Fidesz is "so isolated" that yesterday at noon it became a founding member of a sovereignist alliance comprising 16 parties from 15 European Union member states, the director of Századvég announced on Facebook.
In his post, Zoltán Kiszelly listed the participating parties, where, in addition to old allies (see the Polish PIS), he also lists several new right-wing partners.
Fidesz broke with the European People's Party for good in March, after years of internal fighting with the alliance formed by Western European parties within the party.

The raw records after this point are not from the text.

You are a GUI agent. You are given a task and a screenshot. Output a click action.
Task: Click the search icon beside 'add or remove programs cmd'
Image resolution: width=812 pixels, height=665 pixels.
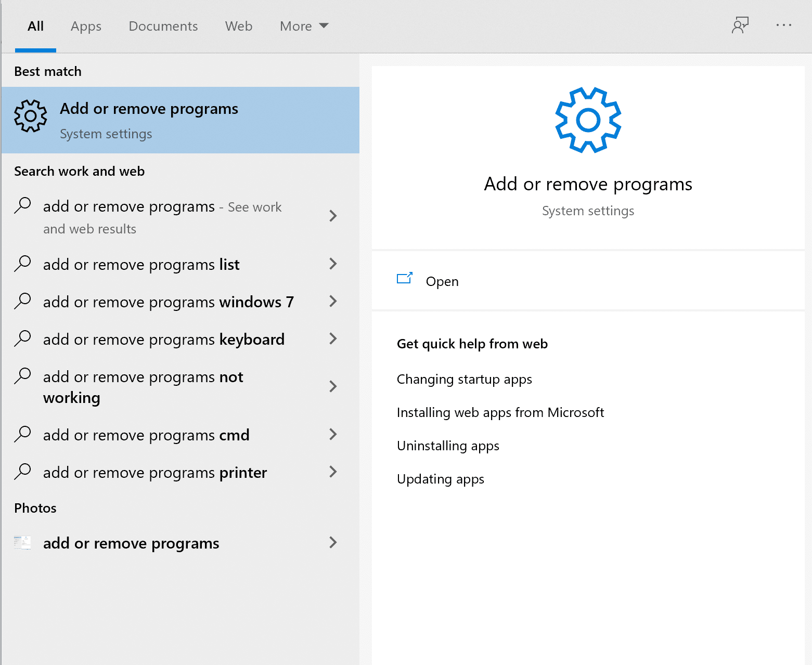tap(22, 435)
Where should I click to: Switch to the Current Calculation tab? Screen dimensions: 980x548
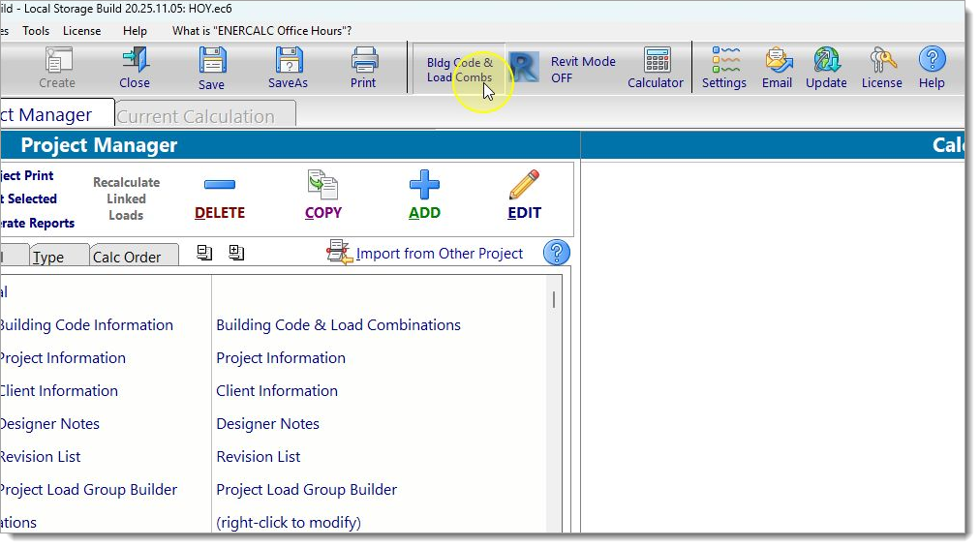click(x=196, y=116)
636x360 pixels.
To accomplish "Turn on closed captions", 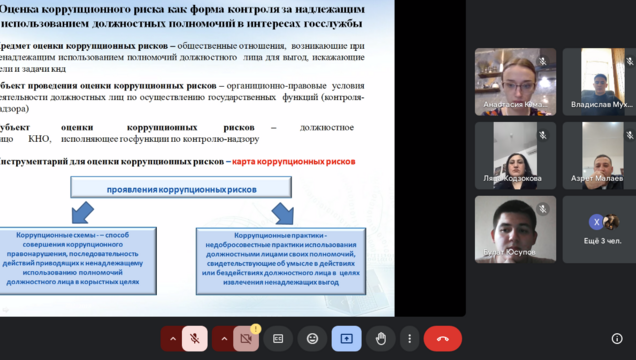I will tap(278, 339).
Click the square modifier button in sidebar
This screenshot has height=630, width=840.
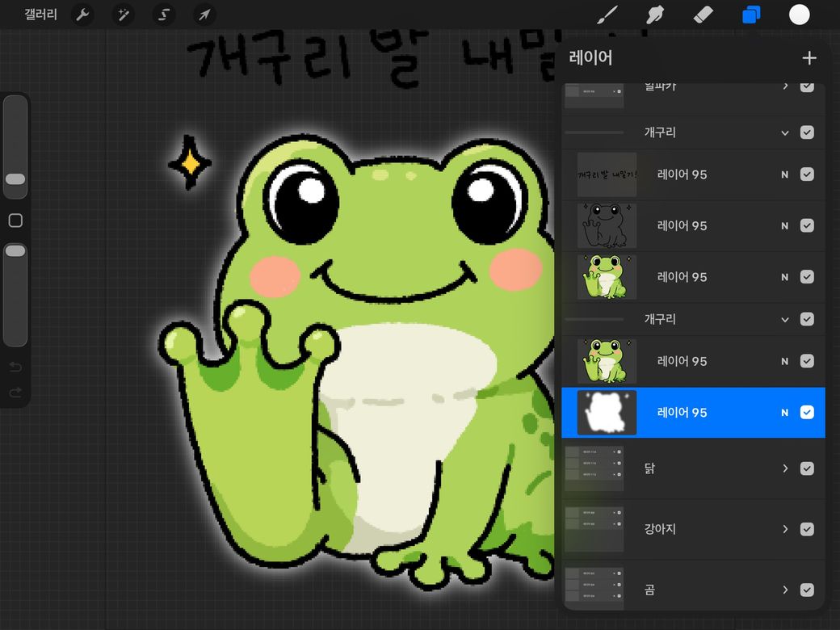[15, 221]
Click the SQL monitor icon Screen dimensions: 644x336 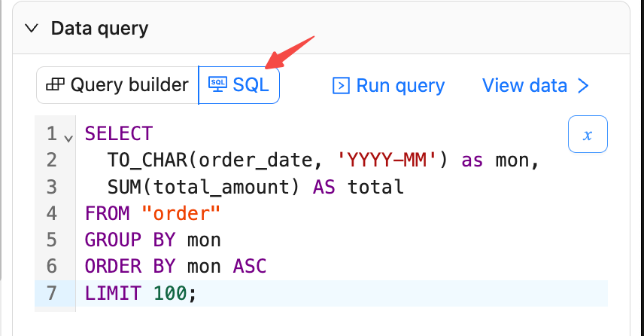point(217,84)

As we wrote, the distance of Fidesz from the European People's Party dominated by the German CDU is the result of a long process.
Recently, starting with the meeting of Matteo Salvini, Mateusz Morawiecki and Viktor Orbán in Budapest, a series of negotiations took place with different right-wing political forces, at the end of which the current alliance was established.
Today, the European right is divided into three larger units, two of which are to the right of the EPP: the ECR faction with 62 seats, which was dominated by the British Conservative Party until Brexit, and since then is controlled by the Polish governing party, PiS, which gave a third, and is led by Giorgia Meloni with the Brothers of Italy (FdI) party and the Czech Civic Democratic Party (ODS). One step to the right is the 75-member Identity and Democracy (ID) group, led by an Italian-French-German triumvirate: it includes Matteo Salvini's League, Marine Le Pen's National Consolidation, and the Alternative for Germany (AfD), and this is where the Austrian Freedom Party ( ÖVP) and the Dutch Freedom Party (PVV).